One of the big questions I've had about "Abe Sapien" ever since the series debuted was why we needed a solo series for Abe, rather than just telling the occasional "B.P.R.D." story about the character. With "Abe Sapien" #13, though, I feel like Mike Mignola, Scott Allie and Sebastian Fiumara are starting to show why the character needs his own title.
"Abe Sapien" #13 follows on directly from the previous issue, but as the cover notes, it's a great place for new readers to jump on board. Abe had just rescued his new traveling companion Grace, but he actually knows almost nothing about her. As a result, new readers are in the same situation as Abe, and the equal footing works out surprisingly well. Grace's function within the comic is interesting; prone to freak out at the drop of a hat, it's easy to initially be a little irritated with the character. If you look into the comic a little more closely, though, it becomes clear that what Mignola and Allie are doing here is creating a character suffering from a post-traumatic stress disorder. After going through a horrific situation in "Abe Sapien" #12, her gun shy nature is understandable, even as those around her seem a little perplexed.
In many ways, I feel like that's a crucial part of where "Abe Sapien" as a series is heading. Abe's trying to find more information about himself while away from the B.P.R.D., but in many ways I think that this series might turn into him helping others find themselves. Grace is a prime example of that; she's almost the strict definition of a lost soul, and the attempts to nurture and protect her wouldn't work quite the same way within the confines of the "B.P.R.D. Hell on Earth" title.

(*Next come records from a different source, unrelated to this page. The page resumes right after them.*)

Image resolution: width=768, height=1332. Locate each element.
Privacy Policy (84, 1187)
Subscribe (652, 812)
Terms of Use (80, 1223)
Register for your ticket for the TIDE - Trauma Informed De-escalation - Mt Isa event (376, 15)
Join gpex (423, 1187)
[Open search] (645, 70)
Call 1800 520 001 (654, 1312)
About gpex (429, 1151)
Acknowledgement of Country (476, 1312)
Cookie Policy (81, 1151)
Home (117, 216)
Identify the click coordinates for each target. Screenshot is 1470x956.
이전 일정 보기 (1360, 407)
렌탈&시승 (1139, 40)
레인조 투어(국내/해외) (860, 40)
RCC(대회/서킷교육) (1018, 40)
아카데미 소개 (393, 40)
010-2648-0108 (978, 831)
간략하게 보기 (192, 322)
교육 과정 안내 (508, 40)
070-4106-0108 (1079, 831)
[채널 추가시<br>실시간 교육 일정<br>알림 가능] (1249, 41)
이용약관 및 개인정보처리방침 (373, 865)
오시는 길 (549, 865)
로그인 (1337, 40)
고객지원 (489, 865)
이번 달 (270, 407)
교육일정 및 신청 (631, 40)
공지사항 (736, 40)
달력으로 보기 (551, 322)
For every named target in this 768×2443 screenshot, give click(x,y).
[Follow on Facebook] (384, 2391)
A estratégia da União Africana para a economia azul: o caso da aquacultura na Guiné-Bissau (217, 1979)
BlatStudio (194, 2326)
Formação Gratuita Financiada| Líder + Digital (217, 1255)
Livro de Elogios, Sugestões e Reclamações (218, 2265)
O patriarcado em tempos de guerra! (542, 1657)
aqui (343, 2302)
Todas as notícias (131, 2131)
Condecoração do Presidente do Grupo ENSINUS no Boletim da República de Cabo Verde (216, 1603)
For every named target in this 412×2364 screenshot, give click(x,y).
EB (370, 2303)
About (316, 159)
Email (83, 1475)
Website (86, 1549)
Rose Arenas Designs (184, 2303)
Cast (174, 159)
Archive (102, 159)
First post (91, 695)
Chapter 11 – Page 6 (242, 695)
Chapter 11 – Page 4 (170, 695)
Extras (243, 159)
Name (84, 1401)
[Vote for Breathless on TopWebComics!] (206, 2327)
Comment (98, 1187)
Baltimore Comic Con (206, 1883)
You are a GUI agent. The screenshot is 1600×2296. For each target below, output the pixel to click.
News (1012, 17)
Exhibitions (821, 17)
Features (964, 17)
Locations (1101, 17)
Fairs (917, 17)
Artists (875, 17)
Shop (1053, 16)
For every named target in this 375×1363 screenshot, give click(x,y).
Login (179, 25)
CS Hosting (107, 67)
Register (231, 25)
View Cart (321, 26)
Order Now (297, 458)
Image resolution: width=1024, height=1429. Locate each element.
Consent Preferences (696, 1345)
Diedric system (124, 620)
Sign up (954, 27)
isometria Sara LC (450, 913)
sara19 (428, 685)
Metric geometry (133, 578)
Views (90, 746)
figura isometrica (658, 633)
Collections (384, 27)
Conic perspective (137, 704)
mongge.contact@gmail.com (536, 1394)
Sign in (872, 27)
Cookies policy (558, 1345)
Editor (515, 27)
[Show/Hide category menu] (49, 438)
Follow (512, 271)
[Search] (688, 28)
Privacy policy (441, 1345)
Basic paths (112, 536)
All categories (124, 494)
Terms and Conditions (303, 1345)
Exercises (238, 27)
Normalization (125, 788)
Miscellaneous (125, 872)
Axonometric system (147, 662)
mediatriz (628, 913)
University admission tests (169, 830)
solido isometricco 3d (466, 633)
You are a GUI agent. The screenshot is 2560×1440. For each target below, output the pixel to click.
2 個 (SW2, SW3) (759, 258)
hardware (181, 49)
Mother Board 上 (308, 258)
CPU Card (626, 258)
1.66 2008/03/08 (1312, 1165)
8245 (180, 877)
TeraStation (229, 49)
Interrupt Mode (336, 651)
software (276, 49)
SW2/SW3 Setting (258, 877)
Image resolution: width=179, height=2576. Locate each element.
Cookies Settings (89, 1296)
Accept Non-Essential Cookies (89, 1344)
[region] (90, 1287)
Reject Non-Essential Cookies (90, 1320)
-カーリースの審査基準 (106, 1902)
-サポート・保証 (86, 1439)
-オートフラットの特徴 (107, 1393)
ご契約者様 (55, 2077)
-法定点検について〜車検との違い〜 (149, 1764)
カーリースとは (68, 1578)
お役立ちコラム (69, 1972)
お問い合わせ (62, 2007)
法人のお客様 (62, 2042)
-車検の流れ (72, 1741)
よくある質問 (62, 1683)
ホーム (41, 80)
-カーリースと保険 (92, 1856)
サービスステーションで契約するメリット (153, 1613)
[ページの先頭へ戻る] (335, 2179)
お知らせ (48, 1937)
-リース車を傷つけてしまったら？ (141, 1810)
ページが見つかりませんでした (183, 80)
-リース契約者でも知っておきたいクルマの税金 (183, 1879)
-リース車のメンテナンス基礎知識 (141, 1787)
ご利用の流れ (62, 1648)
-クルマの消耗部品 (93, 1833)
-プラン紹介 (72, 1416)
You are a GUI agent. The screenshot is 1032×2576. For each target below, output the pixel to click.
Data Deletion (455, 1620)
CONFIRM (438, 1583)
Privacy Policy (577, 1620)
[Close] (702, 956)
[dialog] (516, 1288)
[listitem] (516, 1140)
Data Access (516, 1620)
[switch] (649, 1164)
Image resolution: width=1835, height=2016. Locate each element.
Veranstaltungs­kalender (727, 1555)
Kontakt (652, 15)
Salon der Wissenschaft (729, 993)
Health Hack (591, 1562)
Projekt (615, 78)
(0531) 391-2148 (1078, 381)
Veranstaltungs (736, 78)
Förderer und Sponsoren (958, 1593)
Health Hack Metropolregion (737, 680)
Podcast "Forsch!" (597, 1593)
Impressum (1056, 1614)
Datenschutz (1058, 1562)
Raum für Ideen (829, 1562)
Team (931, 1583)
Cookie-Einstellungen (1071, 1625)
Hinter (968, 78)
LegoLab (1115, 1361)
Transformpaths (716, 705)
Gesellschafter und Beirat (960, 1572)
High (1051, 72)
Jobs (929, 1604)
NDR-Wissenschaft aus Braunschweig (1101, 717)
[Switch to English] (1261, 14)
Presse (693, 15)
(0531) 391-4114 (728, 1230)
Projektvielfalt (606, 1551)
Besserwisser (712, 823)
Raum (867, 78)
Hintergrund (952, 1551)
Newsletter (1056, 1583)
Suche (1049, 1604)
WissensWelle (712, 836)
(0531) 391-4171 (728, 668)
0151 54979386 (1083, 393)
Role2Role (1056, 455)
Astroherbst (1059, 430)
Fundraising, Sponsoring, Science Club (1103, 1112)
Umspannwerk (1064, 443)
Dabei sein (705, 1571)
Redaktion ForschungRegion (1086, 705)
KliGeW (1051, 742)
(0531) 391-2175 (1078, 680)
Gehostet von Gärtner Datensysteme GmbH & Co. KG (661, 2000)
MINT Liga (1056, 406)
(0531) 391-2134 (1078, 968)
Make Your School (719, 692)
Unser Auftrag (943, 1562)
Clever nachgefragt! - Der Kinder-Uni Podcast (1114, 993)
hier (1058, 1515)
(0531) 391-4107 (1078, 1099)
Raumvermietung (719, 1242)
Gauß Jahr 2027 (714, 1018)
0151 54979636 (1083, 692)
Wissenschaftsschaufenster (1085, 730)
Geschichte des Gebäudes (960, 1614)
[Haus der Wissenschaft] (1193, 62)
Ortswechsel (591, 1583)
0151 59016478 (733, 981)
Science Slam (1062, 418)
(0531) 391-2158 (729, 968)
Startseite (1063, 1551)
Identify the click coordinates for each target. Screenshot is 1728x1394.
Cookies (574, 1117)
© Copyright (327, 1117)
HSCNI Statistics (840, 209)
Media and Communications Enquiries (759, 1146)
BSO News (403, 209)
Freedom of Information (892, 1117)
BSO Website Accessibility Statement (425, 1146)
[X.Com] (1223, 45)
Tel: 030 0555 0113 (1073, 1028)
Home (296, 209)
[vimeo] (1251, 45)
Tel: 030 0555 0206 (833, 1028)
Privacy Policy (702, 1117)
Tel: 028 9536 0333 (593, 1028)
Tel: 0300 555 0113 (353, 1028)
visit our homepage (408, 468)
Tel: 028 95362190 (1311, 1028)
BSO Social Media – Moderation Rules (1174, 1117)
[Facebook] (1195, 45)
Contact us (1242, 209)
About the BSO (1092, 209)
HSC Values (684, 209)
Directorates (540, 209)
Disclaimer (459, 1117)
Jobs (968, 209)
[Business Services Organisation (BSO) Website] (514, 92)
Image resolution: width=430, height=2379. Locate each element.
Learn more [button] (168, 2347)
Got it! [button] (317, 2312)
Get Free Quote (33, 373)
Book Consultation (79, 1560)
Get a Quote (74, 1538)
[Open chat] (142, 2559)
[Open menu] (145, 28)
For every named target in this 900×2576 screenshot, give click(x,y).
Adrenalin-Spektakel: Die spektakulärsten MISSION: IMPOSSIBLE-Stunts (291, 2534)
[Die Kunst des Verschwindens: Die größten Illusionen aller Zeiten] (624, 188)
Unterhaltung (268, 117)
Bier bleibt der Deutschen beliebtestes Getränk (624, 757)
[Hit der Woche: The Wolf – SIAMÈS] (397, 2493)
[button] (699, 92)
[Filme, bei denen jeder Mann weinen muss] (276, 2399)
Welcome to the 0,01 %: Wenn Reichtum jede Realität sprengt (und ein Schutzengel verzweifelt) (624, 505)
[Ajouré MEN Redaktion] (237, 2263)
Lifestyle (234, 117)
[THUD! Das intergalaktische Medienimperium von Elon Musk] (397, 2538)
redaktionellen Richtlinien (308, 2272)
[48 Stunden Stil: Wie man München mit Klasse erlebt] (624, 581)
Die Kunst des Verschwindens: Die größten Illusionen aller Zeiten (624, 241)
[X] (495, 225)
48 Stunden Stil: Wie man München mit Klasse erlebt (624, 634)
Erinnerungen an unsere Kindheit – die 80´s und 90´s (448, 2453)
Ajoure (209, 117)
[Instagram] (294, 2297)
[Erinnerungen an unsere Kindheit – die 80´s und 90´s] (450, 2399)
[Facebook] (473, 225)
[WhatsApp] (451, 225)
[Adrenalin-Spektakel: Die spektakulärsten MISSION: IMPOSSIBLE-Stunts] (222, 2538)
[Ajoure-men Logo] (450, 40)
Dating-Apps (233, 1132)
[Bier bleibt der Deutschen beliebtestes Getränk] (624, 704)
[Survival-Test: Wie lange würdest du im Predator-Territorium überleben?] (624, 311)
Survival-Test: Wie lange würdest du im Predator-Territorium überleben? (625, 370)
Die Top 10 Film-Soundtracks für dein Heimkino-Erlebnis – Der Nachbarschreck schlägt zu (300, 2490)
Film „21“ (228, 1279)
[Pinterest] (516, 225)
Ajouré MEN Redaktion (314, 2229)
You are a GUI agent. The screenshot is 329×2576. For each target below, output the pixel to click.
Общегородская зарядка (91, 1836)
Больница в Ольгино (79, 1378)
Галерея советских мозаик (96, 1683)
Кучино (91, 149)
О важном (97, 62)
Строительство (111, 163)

As for the plot itself, in some ways it's a little predictable (you can see all the warning signs that this isn't going to end well), but at the same time it doesn't matter. It's not really about the half-frog-person in the cart, or his parents trying to save him. It's about Abe and Grace's reactions to what's being thrown at them, and that's where everything clicks into place. It's a dark and chilling story (as is the world in general in this group of titles), and Mignola and Allie bring it to life well.
Fiumara's art is, as always, excellent. The look of terror on Grace's face as strangeness continually confronts her makes her look scared, upset, and overwhelmed all at once. It's part of what sells the story so much, with the shading and gentle edges of all of the characters. Fiumara's art is so beautiful here; who knew that a bell giving off a solitary "ding" could be so atmospheric and beautiful? And when we get to the climactic final moment with the statue -- well, wow.
There's also as an added bonus a backup story set in 1981, drawn by long-time "B.P.R.D." artist Guy Davis. Giving us Agent Vaughn's first adventure (along with Abe and Liz) involving a werewolf, it's a fun little bonus, even if it perhaps belongs in the parent title. Still, even if you're only reading "Abe Sapien" this is a nice little extra, some extra bang for your buck.
"Abe Sapien" #13 is a good example of how this title has shaped up into something interesting and intriguing. At this point, I think it's safe to say that it's justified its existence. "Abe Sapien" is another strong monthly dose of horror, and now's a great time to find out for yourself.